[Record excerpts Boundary: Start]

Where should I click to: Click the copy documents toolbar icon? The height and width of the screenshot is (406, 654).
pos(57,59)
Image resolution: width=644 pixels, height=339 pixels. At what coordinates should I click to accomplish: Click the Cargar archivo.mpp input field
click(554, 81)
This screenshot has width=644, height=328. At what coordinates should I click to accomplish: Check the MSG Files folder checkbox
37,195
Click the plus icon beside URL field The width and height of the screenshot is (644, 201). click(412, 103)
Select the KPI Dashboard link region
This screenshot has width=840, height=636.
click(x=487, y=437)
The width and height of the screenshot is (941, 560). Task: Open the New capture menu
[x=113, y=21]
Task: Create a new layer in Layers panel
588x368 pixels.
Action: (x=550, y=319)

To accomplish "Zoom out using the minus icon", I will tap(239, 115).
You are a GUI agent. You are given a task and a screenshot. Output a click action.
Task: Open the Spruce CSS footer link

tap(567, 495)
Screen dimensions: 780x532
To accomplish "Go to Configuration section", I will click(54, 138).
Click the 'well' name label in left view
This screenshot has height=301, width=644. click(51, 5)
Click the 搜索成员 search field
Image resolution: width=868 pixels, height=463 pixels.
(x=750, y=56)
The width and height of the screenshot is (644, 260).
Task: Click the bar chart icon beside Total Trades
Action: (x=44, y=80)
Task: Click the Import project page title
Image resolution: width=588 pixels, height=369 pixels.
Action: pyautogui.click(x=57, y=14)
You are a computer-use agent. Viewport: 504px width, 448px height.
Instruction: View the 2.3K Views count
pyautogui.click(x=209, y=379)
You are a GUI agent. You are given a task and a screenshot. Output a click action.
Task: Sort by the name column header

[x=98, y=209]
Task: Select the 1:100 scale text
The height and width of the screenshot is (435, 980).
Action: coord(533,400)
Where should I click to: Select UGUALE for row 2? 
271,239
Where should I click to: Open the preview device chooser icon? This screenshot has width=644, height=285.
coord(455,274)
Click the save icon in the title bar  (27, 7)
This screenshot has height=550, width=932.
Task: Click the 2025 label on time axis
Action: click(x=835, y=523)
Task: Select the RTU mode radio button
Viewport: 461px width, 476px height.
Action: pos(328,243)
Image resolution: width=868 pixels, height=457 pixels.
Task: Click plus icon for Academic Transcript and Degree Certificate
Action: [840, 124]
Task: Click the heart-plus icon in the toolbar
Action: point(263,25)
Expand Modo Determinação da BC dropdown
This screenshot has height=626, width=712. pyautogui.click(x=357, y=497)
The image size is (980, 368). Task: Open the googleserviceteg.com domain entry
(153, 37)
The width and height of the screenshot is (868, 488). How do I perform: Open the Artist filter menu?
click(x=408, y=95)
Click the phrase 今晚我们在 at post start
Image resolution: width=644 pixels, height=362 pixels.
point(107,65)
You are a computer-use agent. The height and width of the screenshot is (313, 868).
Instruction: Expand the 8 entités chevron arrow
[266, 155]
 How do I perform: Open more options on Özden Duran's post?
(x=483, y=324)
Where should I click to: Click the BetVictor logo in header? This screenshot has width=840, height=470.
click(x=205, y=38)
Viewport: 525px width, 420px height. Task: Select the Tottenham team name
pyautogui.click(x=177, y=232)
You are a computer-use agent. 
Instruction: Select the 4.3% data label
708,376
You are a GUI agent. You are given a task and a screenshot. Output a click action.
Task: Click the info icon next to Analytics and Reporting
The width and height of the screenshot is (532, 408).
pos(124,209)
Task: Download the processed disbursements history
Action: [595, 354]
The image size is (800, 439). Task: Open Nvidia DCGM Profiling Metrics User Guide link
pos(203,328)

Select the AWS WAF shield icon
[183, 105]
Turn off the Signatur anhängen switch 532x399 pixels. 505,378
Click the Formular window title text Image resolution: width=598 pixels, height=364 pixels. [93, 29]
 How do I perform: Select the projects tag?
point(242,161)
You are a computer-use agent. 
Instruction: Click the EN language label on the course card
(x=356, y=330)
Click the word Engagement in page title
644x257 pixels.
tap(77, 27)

[Record excerpts Boundary: End]

• Your task:
Each entry above should be repeated exactly, with no line left out.

• Result of this exercise:
Where should I click to: Click the copy documents toolbar icon? The height and width of the screenshot is (406, 654).
pos(57,59)
Image resolution: width=644 pixels, height=339 pixels. At what coordinates should I click to accomplish: Click the Cargar archivo.mpp input field
click(554, 81)
This screenshot has width=644, height=328. At what coordinates should I click to accomplish: Check the MSG Files folder checkbox
37,195
Click the plus icon beside URL field The width and height of the screenshot is (644, 201). click(412, 103)
Select the KPI Dashboard link region
This screenshot has width=840, height=636.
click(x=487, y=437)
The width and height of the screenshot is (941, 560). Task: Open the New capture menu
[x=113, y=21]
Task: Create a new layer in Layers panel
588x368 pixels.
Action: (x=550, y=319)

To accomplish "Zoom out using the minus icon", I will tap(239, 115).
You are a GUI agent. You are given a task and a screenshot. Output a click action.
Task: Open the Spruce CSS footer link

tap(567, 495)
Screen dimensions: 780x532
To accomplish "Go to Configuration section", I will click(54, 138).
Click the 'well' name label in left view
This screenshot has height=301, width=644. click(51, 5)
Click the 搜索成员 search field
Image resolution: width=868 pixels, height=463 pixels.
(x=750, y=56)
The width and height of the screenshot is (644, 260).
Task: Click the bar chart icon beside Total Trades
Action: (x=44, y=80)
Task: Click the Import project page title
Image resolution: width=588 pixels, height=369 pixels.
Action: pyautogui.click(x=57, y=14)
You are a computer-use agent. Viewport: 504px width, 448px height.
Instruction: View the 2.3K Views count
pyautogui.click(x=209, y=379)
You are a GUI agent. You are given a task and a screenshot. Output a click action.
Task: Sort by the name column header

[x=98, y=209]
Task: Select the 1:100 scale text
The height and width of the screenshot is (435, 980).
Action: coord(533,400)
Where should I click to: Select UGUALE for row 2? 
271,239
Where should I click to: Open the preview device chooser icon? This screenshot has width=644, height=285.
coord(455,274)
Click the save icon in the title bar  (27, 7)
This screenshot has height=550, width=932.
Task: Click the 2025 label on time axis
Action: click(x=835, y=523)
Task: Select the RTU mode radio button
Viewport: 461px width, 476px height.
Action: pos(328,243)
Image resolution: width=868 pixels, height=457 pixels.
Task: Click plus icon for Academic Transcript and Degree Certificate
Action: [840, 124]
Task: Click the heart-plus icon in the toolbar
Action: point(263,25)
Expand Modo Determinação da BC dropdown
This screenshot has height=626, width=712. pyautogui.click(x=357, y=497)
The image size is (980, 368). Task: Open the googleserviceteg.com domain entry
(153, 37)
The width and height of the screenshot is (868, 488). How do I perform: Open the Artist filter menu?
click(x=408, y=95)
Click the phrase 今晚我们在 at post start
Image resolution: width=644 pixels, height=362 pixels.
point(107,65)
You are a computer-use agent. The height and width of the screenshot is (313, 868).
Instruction: Expand the 8 entités chevron arrow
[266, 155]
 How do I perform: Open more options on Özden Duran's post?
(x=483, y=324)
Where should I click to: Click the BetVictor logo in header? This screenshot has width=840, height=470.
click(x=205, y=38)
Viewport: 525px width, 420px height. Task: Select the Tottenham team name
pyautogui.click(x=177, y=232)
You are a computer-use agent. 
Instruction: Select the 4.3% data label
708,376
You are a GUI agent. You are given a task and a screenshot. Output a click action.
Task: Click the info icon next to Analytics and Reporting
The width and height of the screenshot is (532, 408).
pos(124,209)
Task: Download the processed disbursements history
Action: [595, 354]
The image size is (800, 439). Task: Open Nvidia DCGM Profiling Metrics User Guide link
pos(203,328)

Select the AWS WAF shield icon
[183, 105]
Turn off the Signatur anhängen switch 532x399 pixels. 505,378
Click the Formular window title text Image resolution: width=598 pixels, height=364 pixels. [93, 29]
 How do I perform: Select the projects tag?
point(242,161)
You are a computer-use agent. 
Instruction: Click the EN language label on the course card
(x=356, y=330)
Click the word Engagement in page title
644x257 pixels.
tap(77, 27)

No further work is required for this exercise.